Floyd got a place in St. Louis Park, a Minneapolis suburb. He told friends back home that he was happy there. He had a fiancée and he was getting ready to start training to drive eighteen-wheelers. Most recently Floyd worked as a bouncer at Conga Latin Bistro, a restaurant and club where rappers and techno artists performed, though he had told the owner, Jovanni Thunstrom, that he was looking for another job after the restaurant and venue was closed because of the pandemic.

Thunstrom was appalled when he saw the video of his friend and colleague earlier this week. “No one had nothing bad to say about him,” Thunstrom says. “They all are shocked he’s dead.
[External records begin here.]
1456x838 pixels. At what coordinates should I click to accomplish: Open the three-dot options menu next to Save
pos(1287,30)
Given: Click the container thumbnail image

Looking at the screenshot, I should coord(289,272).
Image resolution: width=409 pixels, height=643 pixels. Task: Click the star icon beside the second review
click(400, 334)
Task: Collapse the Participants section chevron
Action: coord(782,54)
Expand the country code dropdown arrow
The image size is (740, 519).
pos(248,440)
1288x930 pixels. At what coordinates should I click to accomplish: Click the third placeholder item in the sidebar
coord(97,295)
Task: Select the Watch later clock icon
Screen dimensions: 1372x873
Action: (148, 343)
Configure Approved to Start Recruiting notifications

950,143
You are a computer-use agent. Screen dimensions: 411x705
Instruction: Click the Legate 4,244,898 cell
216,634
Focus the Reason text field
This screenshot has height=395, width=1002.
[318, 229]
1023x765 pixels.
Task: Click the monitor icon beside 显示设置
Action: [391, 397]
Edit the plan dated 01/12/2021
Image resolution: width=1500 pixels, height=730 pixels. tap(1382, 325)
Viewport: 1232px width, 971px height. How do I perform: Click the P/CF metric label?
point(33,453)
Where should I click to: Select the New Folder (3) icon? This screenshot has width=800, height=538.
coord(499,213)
He never caused a fight or was rude to people.” On Instagram, local rapper Maria Isa, who played at Conga, called Floyd “a gentle precious funny giant.”

His family and friends back home are devastated. “We loved him,” adds Hawkins. “He was a sweetie pie.” On Tuesday night, Hawkins, a teacher and mother of two boys, could barely sleep, thinking of what she had seen and heard that morning. She couldn’t shake the feeling that her two sons could one day be targets too.

Correction 06/06: This piece has been amended to reflect that George Floyd’s birth year was 1973, not 1974. 

Update 06/03: This piece has been amended to reflect that Derek Chauvin has now been charged with second-degree murder, and that the three other former officers present were charged with aiding and abetting murder.

Update 06/02: This piece has been amended to reflect that local police used pepper spray on protestors in Houston on Friday.